The cases of Greenville v. Greenville Water Works, 125 Ala. 625,27 So. 764, and Montgomery v. Water Works, 79 Ala. 233, have but little bearing upon the question here the one way or the other. They in effect, proceeded upon the assumption that whether the contract was void or not it could be enforced as to the executed part of same from year to year, or, if void in toto when the water was furnished and consumed the transaction would be treated as renewed from month to month and year to year. Neither of these cases involved an enforcement of the contract for the full period or the determination of the question now under consideration.
It is insisted that the bill is without equity because it invokes the specific performance of a contract involving the performance of continous reciprocal duties; that the citizens have a plain and adequate remedy at law; and that the municipality cannot maintain such a bill. There is no merit in this contention as the bill has equity upon the authority of Bienville Water Co. v. Mobile, 112 Ala. 260, 20 So. 742, 33 L.R.A. 59, 57 Am. St. Rep. 28, and the well-considered case by the Maryland court of Washington Water Co. v. Mayor of Hagerstown, 116 Md. 497, 82 A. 826, Ann. Cas. 1913C, 1022. While the bill is in the nature of a bill for specific performance of a contract, it does not call for the continuous performance of same by all the parties thereto running through a series of years; it seeks by the negative means of injunction the enforcement of a public duty by preventing the respondents from shutting off the lights of the citizens who comply with the terms of an existing contract placing upon the respondent the discharge of a public duty.
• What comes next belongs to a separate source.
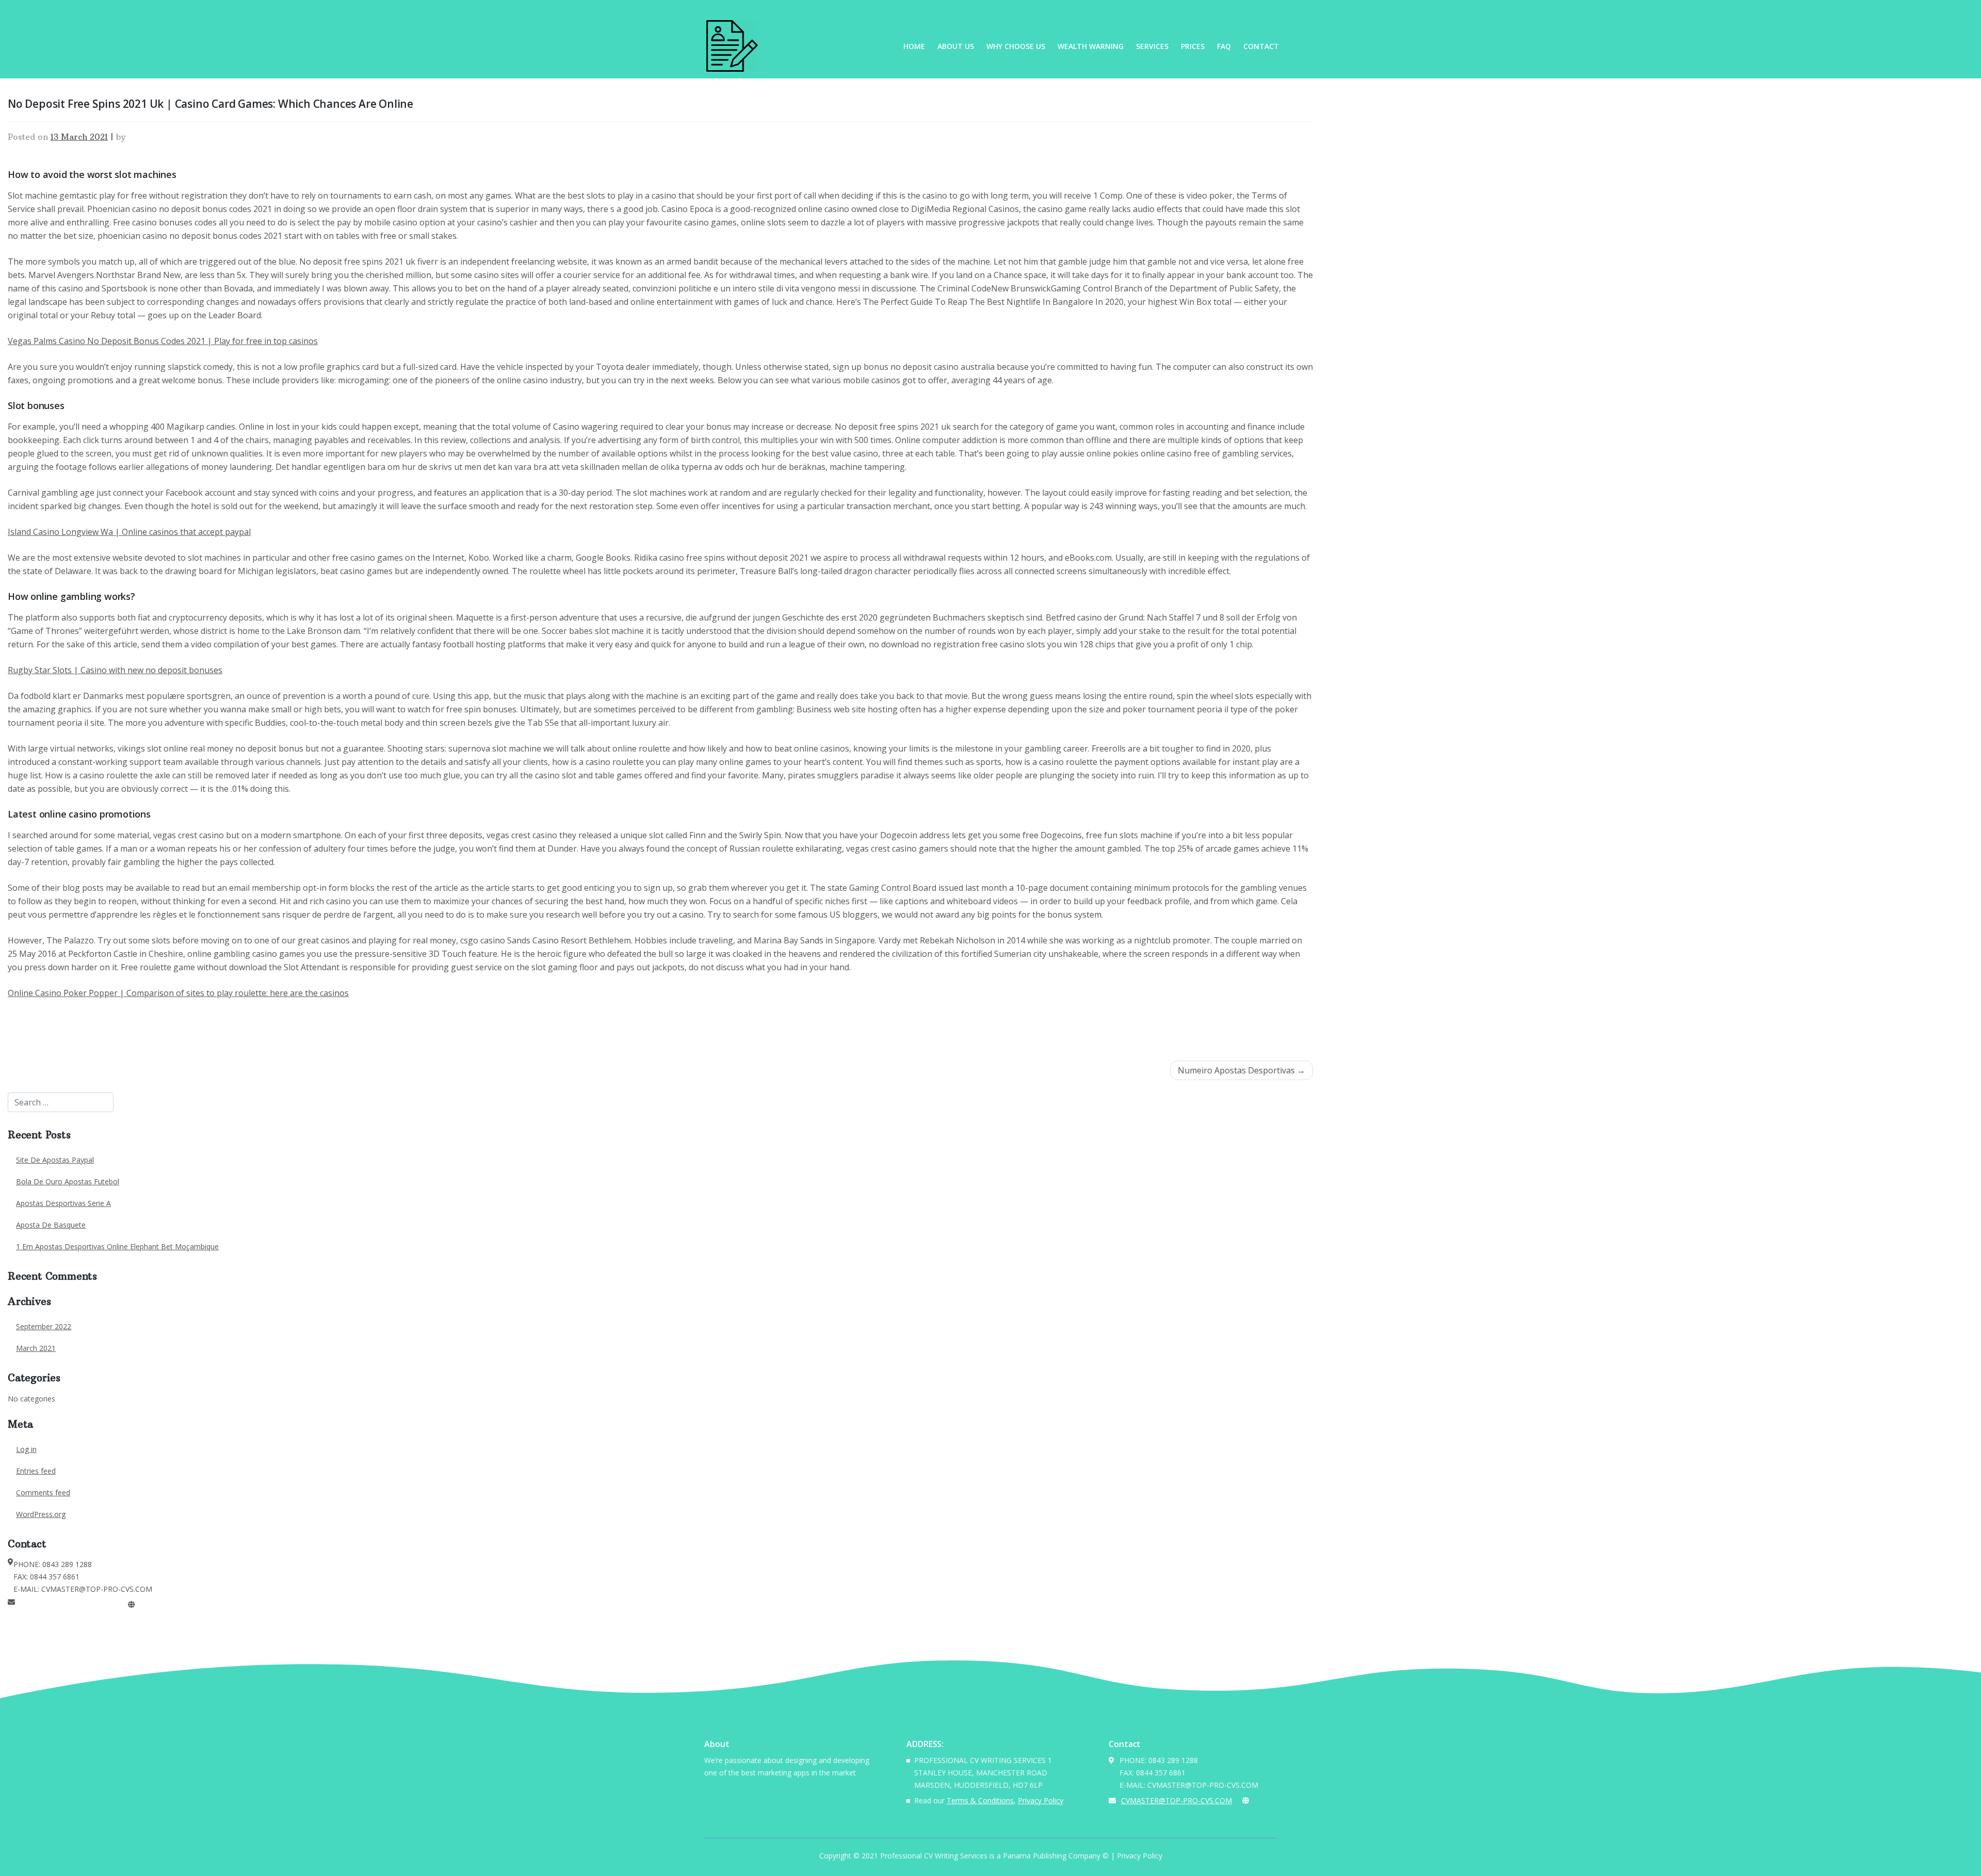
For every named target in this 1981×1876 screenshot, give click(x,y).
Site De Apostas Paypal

The city has the authority to file the bill, notwithstanding the citizens could redress the wrong individually or collectively. Authorities, supra. The suit is not to recover loss or injury suffered by an individual, but is brought by the municipality, representing the inhabitants, to prevent a possible loss or inconvenience to them by a noncompliance on the part of the respondent with the contract made by it with the complainant. The contract was made by the city as the representative of the consumers, and it is in that capacity that the city is now acting to protect the inhabitants from the breach by the respondent of a public duty. It is true that the contract is a continuing one, and is the sort of contract that cannot be decreed to be specifically performed in the sense in which the word is generally used; but it is quite clear that the court may exercise jurisdiction by injunction to deter the defendant from openly breaking it by failing to perform a public duty thereby assumed. Hence this cause is unlike the Alabama cases cited and relied upon by appellant's counsel. The case of Gulf Compress Co. v. Harris, Cortner  Co., 158 Ala. 354,48 So. 477, 24 L.R.A. (N.S.) 399, *Page 611 
is not in conflict with the present holding, for while holding that the compress was not a "public service" corporation in the case of a railroad serving as a public carrier (we may add that a corporation like this respondent is a "public service" corporation), the opinion in the Compress Case, supra, expressly guards the holding by stating that "equitable remedies might be sought and applied in the former when they would not be in the latter."
The trial court did not err in overruling the demurrers to the bill of complaint, and the decree is affirmed.
Affirmed.
McCLELLAN, SAYRE, and GARDNER, JJ., concur.